SELECTED PASSAGE:
R subsetting is complex but very powerful. Or, it’s powerful but very complex – so complex that some of what I am about to tell you, I learned only this year. (I’ve been using R since 2003.) This page has everything I know about it, from the basics up. If you’re an expert, there still might be something for you here: you might want to skip to the “Advanced” section.
Let’s give ourselves some variables to play with – a simple character vector with some names.
food <- c(
ham = "Ham",
eggs = "Eggs",
tomatoes = "Tomatoes"
)
R knows three basic way to subset.
The first is the easiest: subsetting with a number n
gives you the nth element.
food[1]
ham
"Ham"
If you have a vector of numbers, you get a vector of elements.
food[2:3]
eggs tomatoes
"Eggs" "Tomatoes"
food[c(1, 3)]
ham tomatoes
"Ham" "Tomatoes"
The second is also pretty easy: if you subset with a character vector, you get the element(s) with the corresponding name(s).
food["ham"]
ham
"Ham"
food[c("ham", "eggs")]
ham eggs
"Ham" "Eggs"
You can repeat yourself:
cat(food[c("ham", "ham", "ham")], "! I love ham!")
Ham Ham Ham ! I love ham!
Lastly, you can subset with a logical vector. This is a bit different: it returns every element where the logical vector is TRUE
.
allergies <- c(FALSE, TRUE, FALSE)
vegetarian <- c(FALSE, TRUE, TRUE)
vegan <- c(FALSE, FALSE, TRUE)
# Vegetarian food:
food[vegetarian]
eggs tomatoes
"Eggs" "Tomatoes"
# Vegan food:
food[vegan]
tomatoes
"Tomatoes"
Logical subsetting is useful when you want to find things with a particular characteristic:
# Long food names:
nchar(food) > 5
ham eggs tomatoes
FALSE FALSE TRUE
food[nchar(food) > 5]
tomatoes
"Tomatoes"
Those are the three basic kinds of subsetting, depending on the type of object we use as an index.

AVAILABLE DATA:
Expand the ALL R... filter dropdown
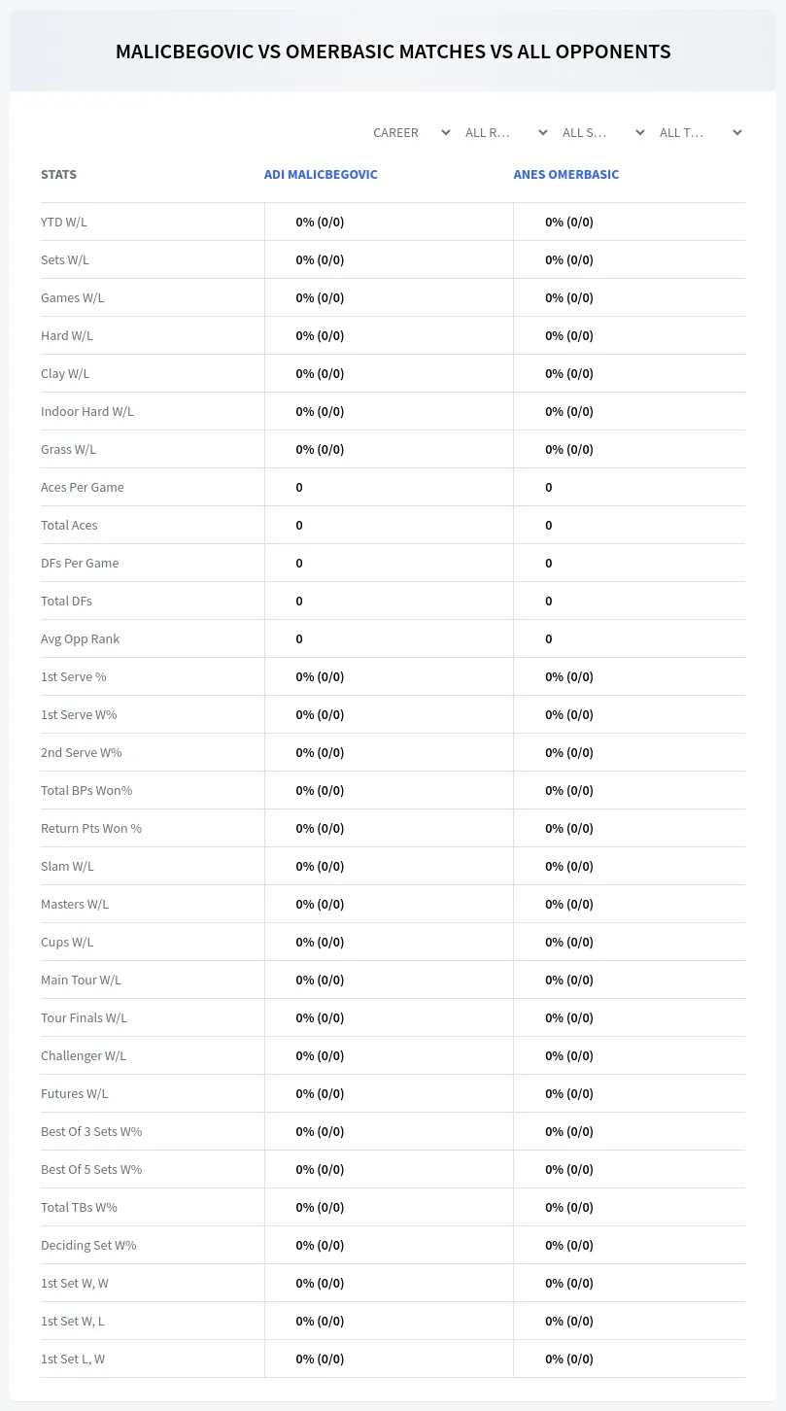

STATED PROBLEM: Reproduce the stretch of the R subsetting page from "You can repeat" through "c(FALSE, TRUE, TRUE)", substituting "intolerances" for "allergies".

ANSWER TO THE TASK:
You can repeat yourself:
cat(food[c("ham", "ham", "ham")], "! I love ham!")
Ham Ham Ham ! I love ham!
Lastly, you can subset with a logical vector. This is a bit different: it returns every element where the logical vector is TRUE
.
intolerances <- c(FALSE, TRUE, FALSE)
vegetarian <- c(FALSE, TRUE, TRUE)